Community college in Nova Scotia, Canada

Collège de l'Acadie was a Francophone post-secondary community college in the Canadian provinces of Nova Scotia and Prince Edward Island with headquarters in the community of Tusket. Its Nova Scotia operations are now part of Université Sainte-Anne while its operations in Prince Edward Island were renamed Collège Acadie Île-du-Prince-Édouard and later Collège de l'Île.

==History==
Collège de l'Acadie was founded in August 1988 in the Canadian province of Nova Scotia as the Francophone community college for that province. It subsequently expanded to Prince Edward Island in the 1990s under a joint-funding agreement between the two provincial governments. In 2003, the Nova Scotia operations of Collège de l'Acadie were merged with Université Sainte-Anne. The PEI operations became Collège de l'Île.

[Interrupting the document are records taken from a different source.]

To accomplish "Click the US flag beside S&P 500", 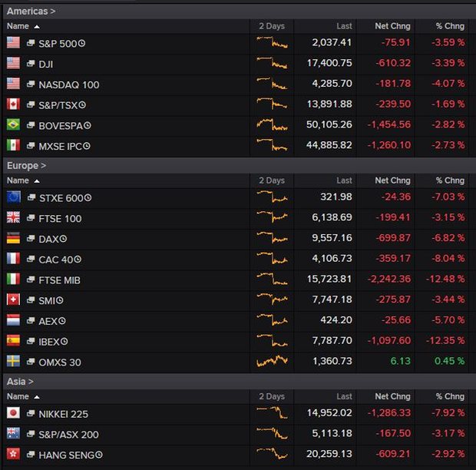I will (x=13, y=43).
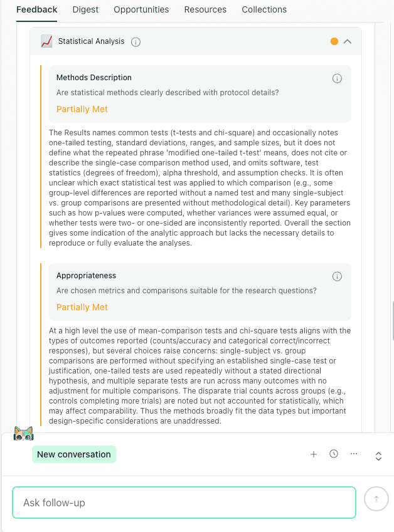Click the info icon on Methods Description card
The height and width of the screenshot is (532, 394).
(337, 78)
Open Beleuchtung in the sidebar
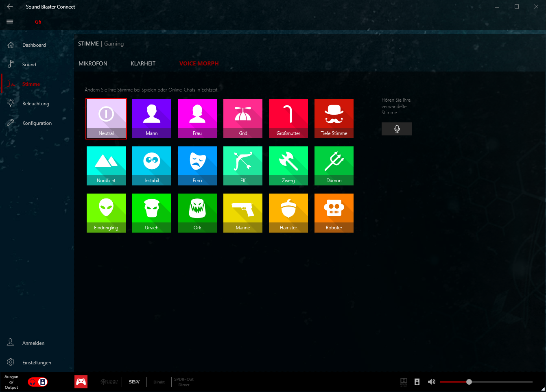546x392 pixels. 35,104
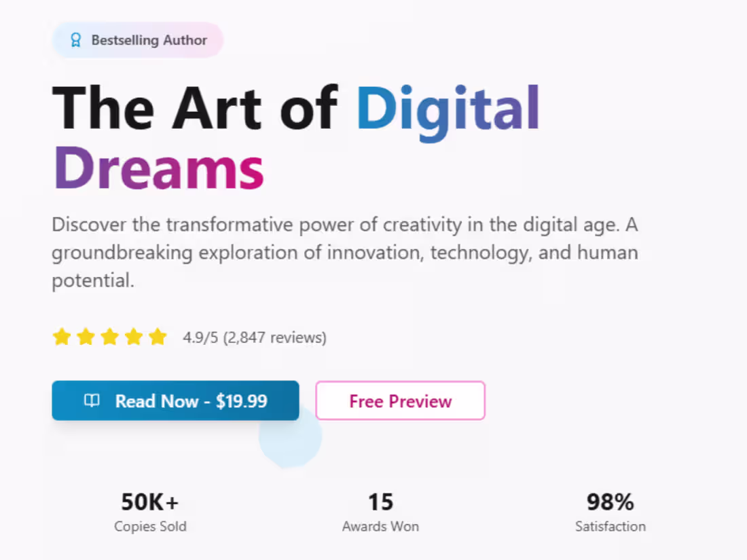Click the second rating star
The image size is (747, 560).
[x=86, y=336]
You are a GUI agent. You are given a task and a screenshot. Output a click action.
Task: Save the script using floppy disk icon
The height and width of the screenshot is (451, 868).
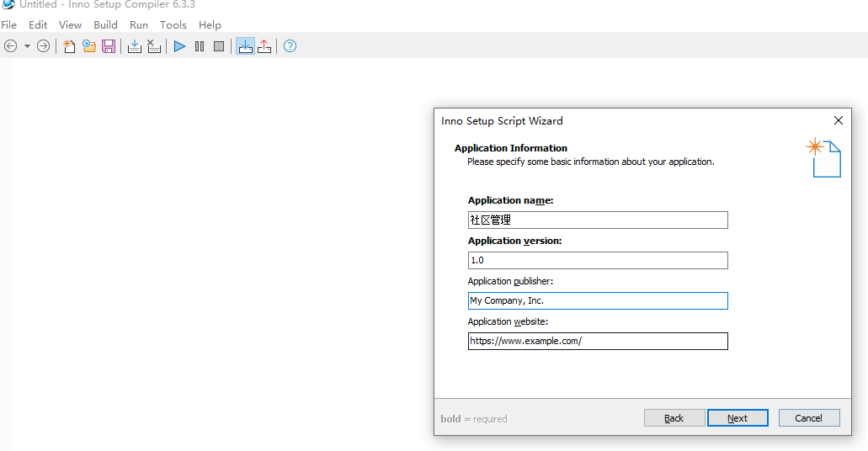(x=109, y=46)
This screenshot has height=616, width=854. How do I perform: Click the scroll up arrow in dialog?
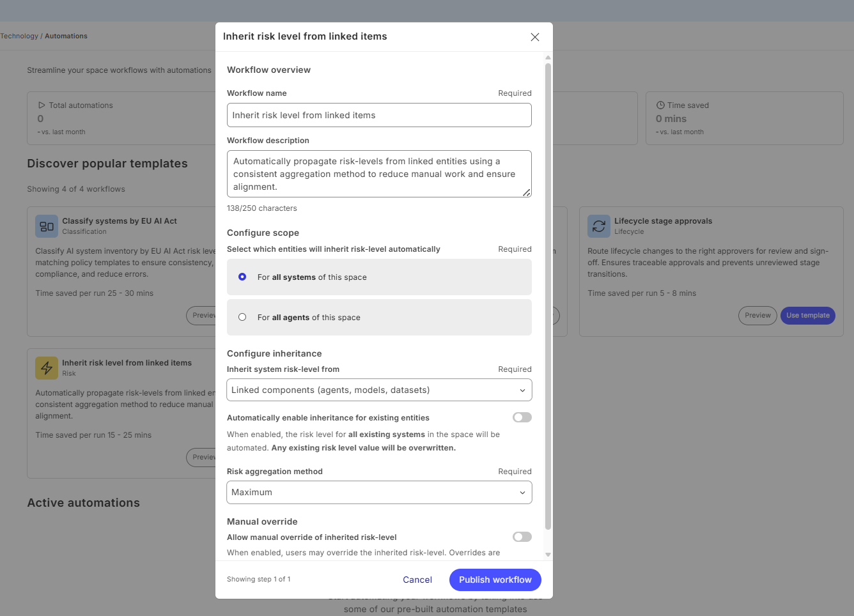tap(548, 58)
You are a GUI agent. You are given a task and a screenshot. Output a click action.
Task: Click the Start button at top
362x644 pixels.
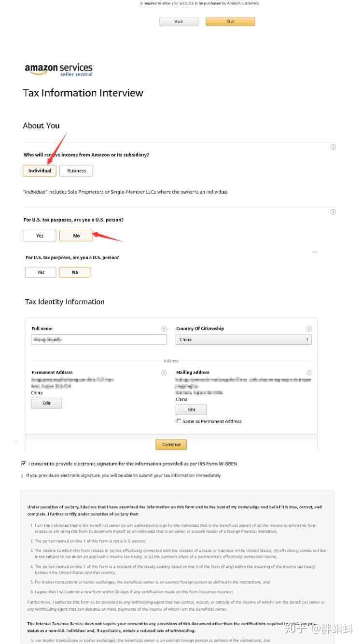[230, 22]
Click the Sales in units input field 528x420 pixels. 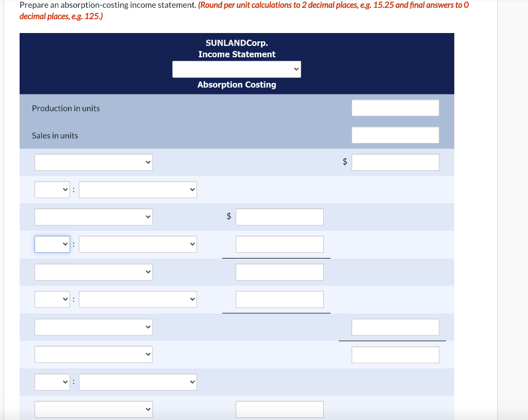pos(395,135)
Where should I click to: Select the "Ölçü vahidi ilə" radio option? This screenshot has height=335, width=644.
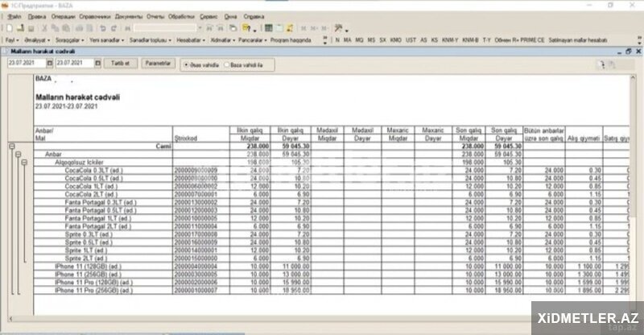pyautogui.click(x=188, y=63)
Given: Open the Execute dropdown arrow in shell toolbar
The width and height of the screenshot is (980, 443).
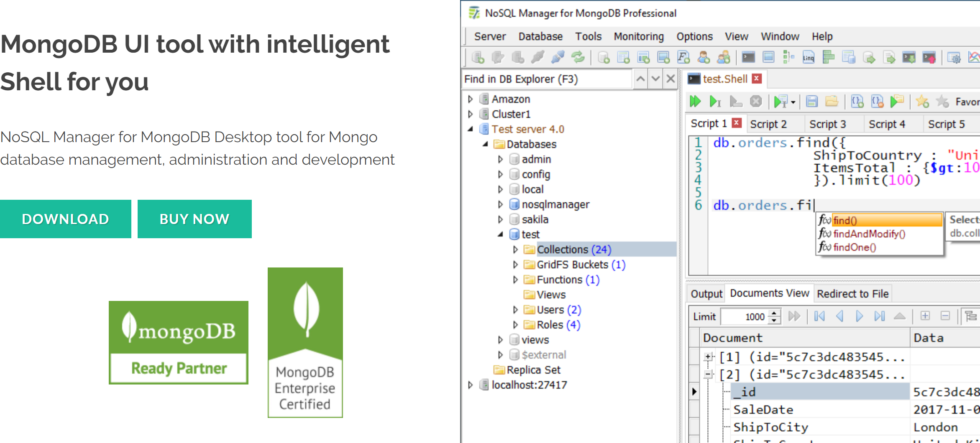Looking at the screenshot, I should (x=793, y=102).
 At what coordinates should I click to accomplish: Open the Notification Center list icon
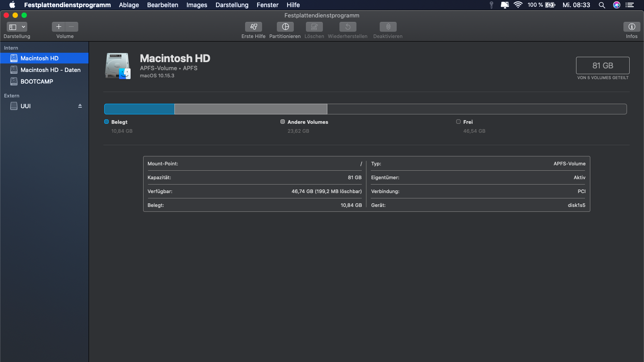tap(631, 5)
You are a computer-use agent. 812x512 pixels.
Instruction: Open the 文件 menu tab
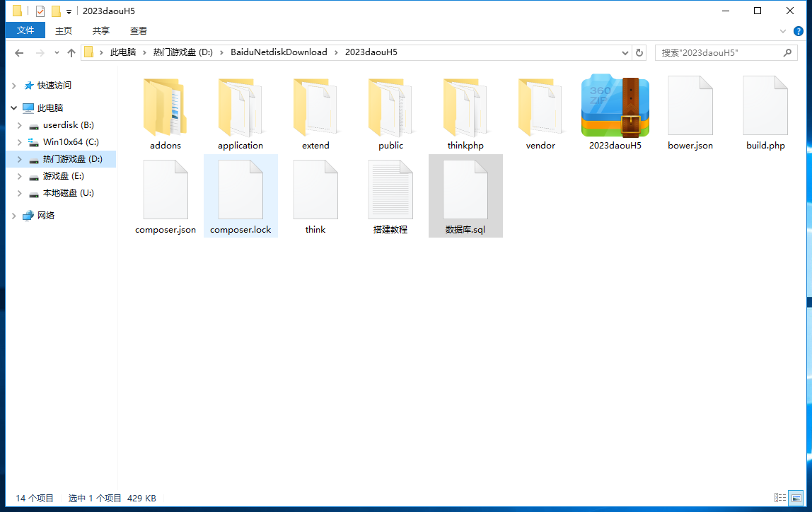point(25,30)
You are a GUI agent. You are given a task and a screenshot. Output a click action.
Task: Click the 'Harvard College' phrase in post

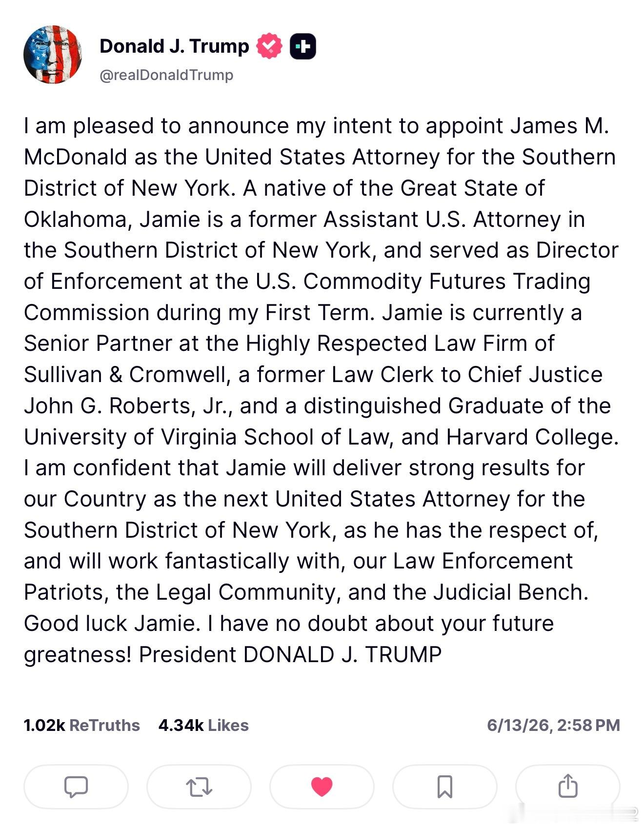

Its main campus and administration were headquartered in Tusket with satellite campuses in Francophone regions throughout Nova Scotia and Prince Edward Island until its merger with Sainte-Anne.

==Campuses==
- Nova Scotia campuses
- Tusket, Yarmouth County
- Meteghan River, Digby County
- Pomquet, Antigonish County
- Dartmouth, Halifax County
- Petit-de-Grat, Richmond County
- Saint-Joseph-du-Moine, Inverness County

- Prince Edward Island campuses
- Wellington, Prince County
- Charlottetown, Queens County
- Deblois, Prince County
- North Rustico, Queens County
- Souris, Kings County

==2003–2008 restructuring==
In 2003 the Nova Scotia operations of Collège de l'Acadie were merged into the Université Sainte-Anne which is headquartered at Pointe-de-l'Église, however, the Prince Edward Island operations continued under the name Collège Acadie Île-du-Prince-Édouard. On June 23, 2008 the college was granted official status by the Legislative Assembly of Prince Edward Island.

==Programs==
The college offered technical and professional programs and all campuses are equipped with distance education systems such as audiographic conference systems and videoconference systems, as well as access to the Internet.